> _YOUR OBJECTIVE_
Please explain, using the Fabric and Databricks guide, how Microsoft Fabric lets you work with tables defined in the Databricks Unity Catalog as if they were stored in the Fabric OneLake.

--- start of DOCUMENT EXCERPT ---

Integrating Microsoft Fabric and Databricks Unity Catalog
Andreas Rederer (geb. Essbaumer)
Technology Specialist Data & AI at Microsoft
This is a short guide on how to currently integrate Microsoft Fabric with Databricks Unity Catalog to get the best of both tools as well as an outlook how the integration might look like. Combining the tools you can get the best of both platforms with minimal effort.
Introduction
Although different platforms both Databricks and Microsoft Fabric embrace the Lakehouse concept (Databricks, Fabric) as well as using Delta-Parquet as the basis for the physical data layer.
With the ability of using OneLake-Shortcuts in Microsoft Fabric you can directly work with tables defined in the Databricks Unity Catalog as if they were tables stored in the Fabric OneLake.

--- end of DOCUMENT EXCERPT ---
--- start of PROVIDED RECORDS ---

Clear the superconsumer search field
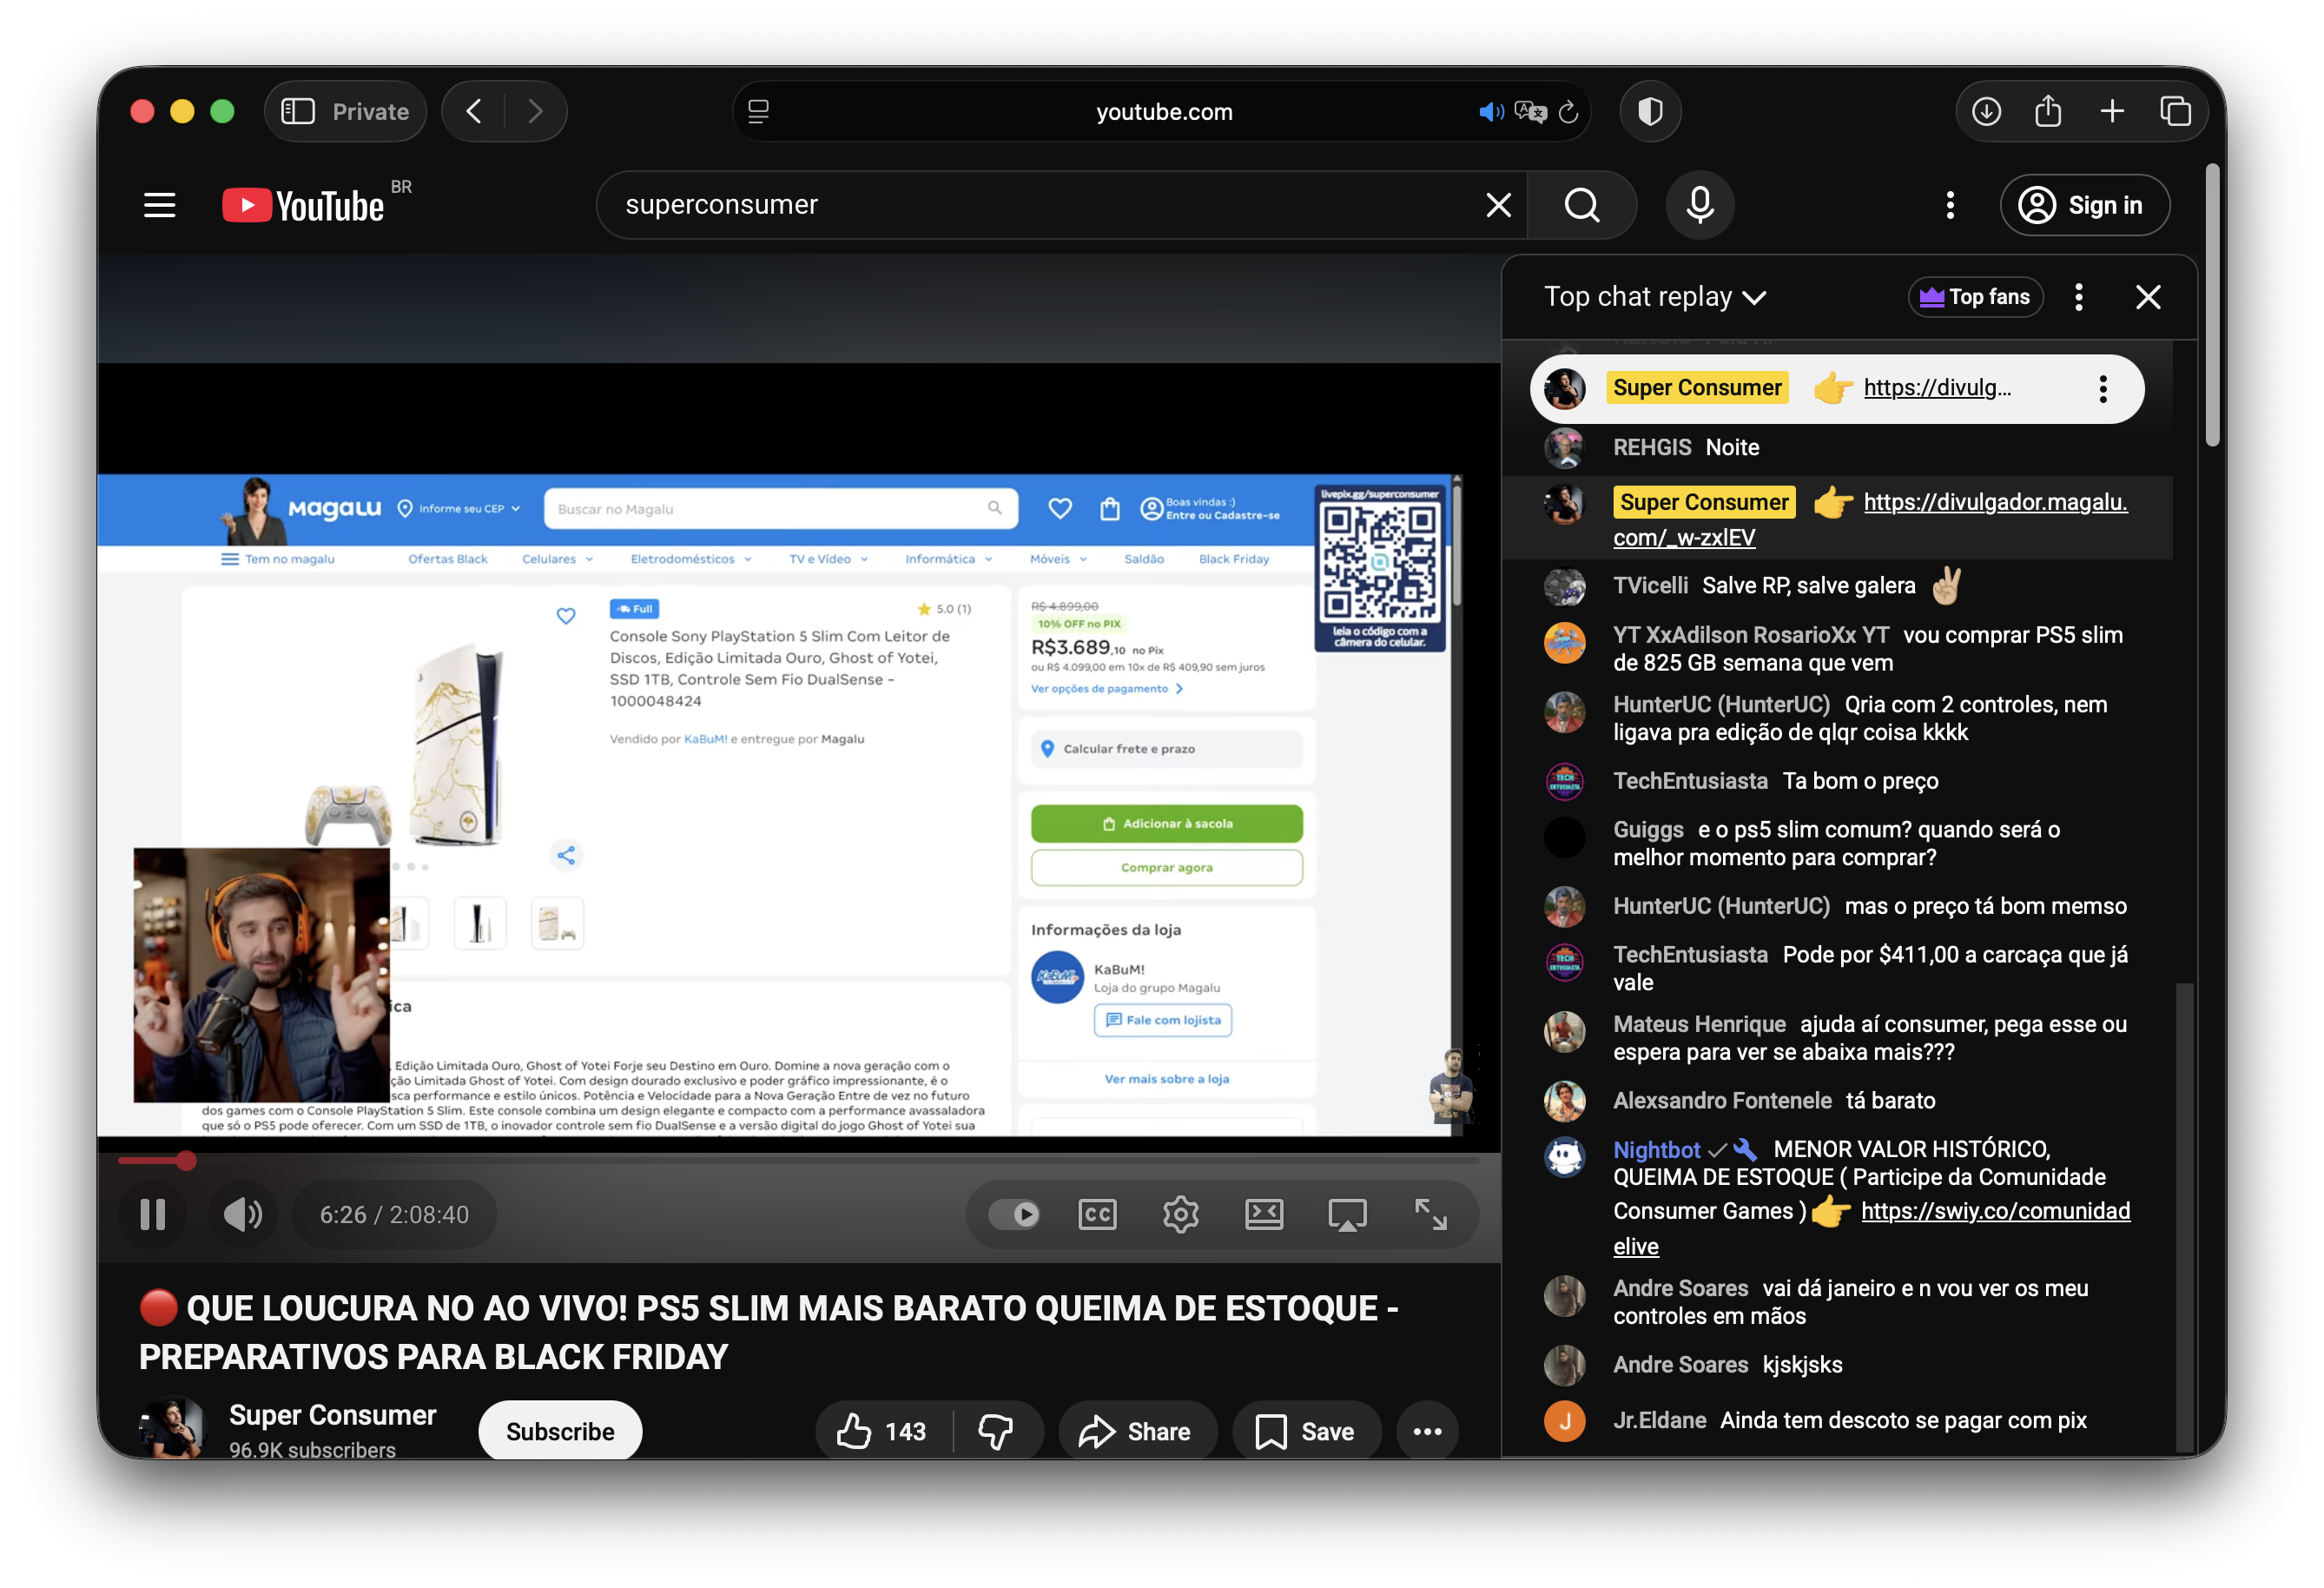The width and height of the screenshot is (2324, 1588). [1497, 205]
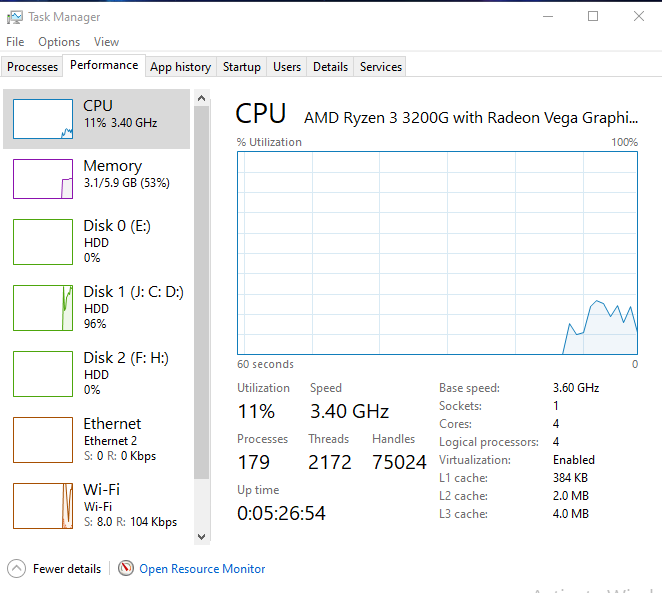Image resolution: width=662 pixels, height=593 pixels.
Task: Open Disk 1 (J: C: D:) graph
Action: (x=43, y=307)
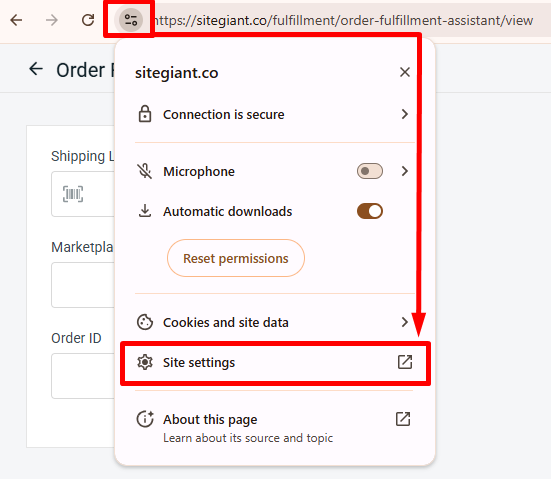The image size is (551, 479).
Task: Click the lock icon for secure connection
Action: (145, 114)
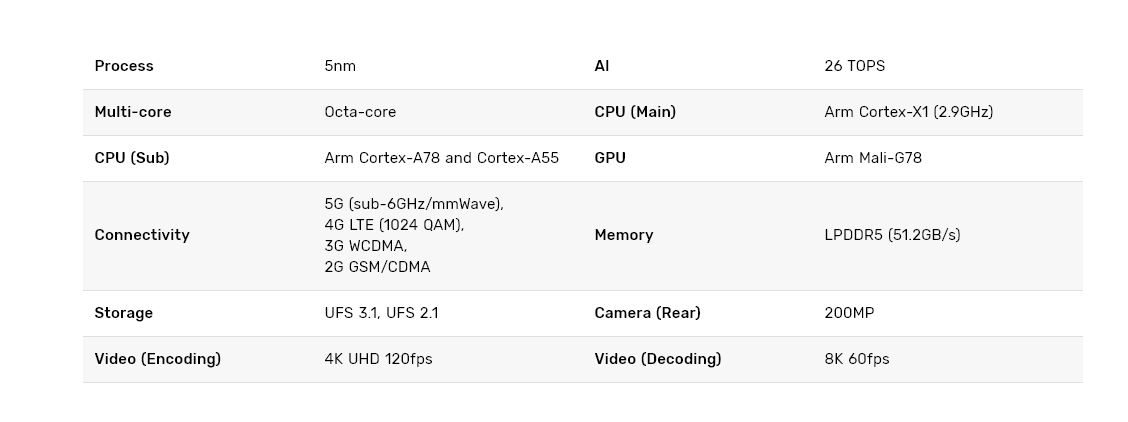Click the GPU label
1128x422 pixels.
point(610,158)

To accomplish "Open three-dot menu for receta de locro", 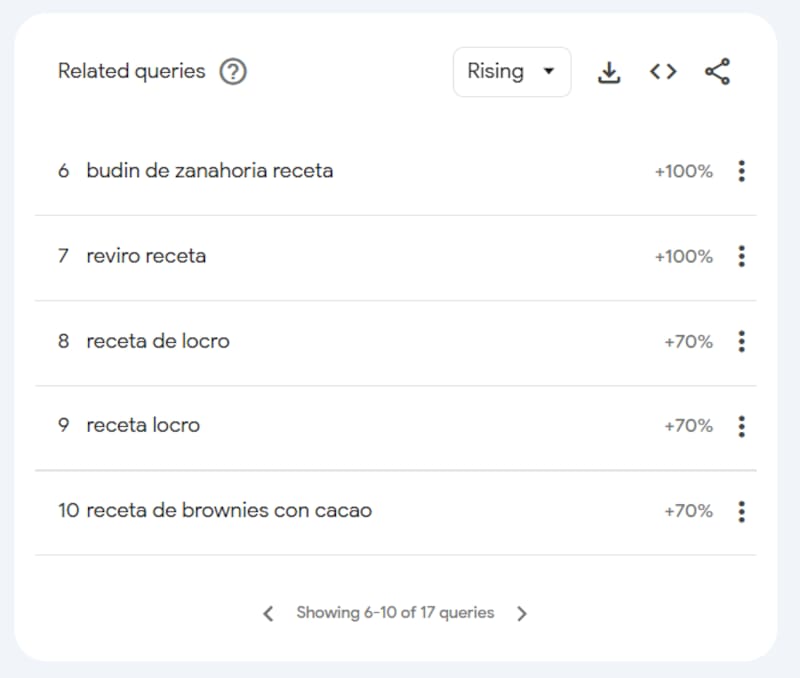I will (742, 341).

--- end of PROVIDED RECORDS ---

> _REPLY TO THE EXERCISE_
Microsoft Fabric provides OneLake-Shortcuts. With them, you can work directly with tables defined in the Databricks Unity Catalog as though they were tables stored in the Fabric OneLake.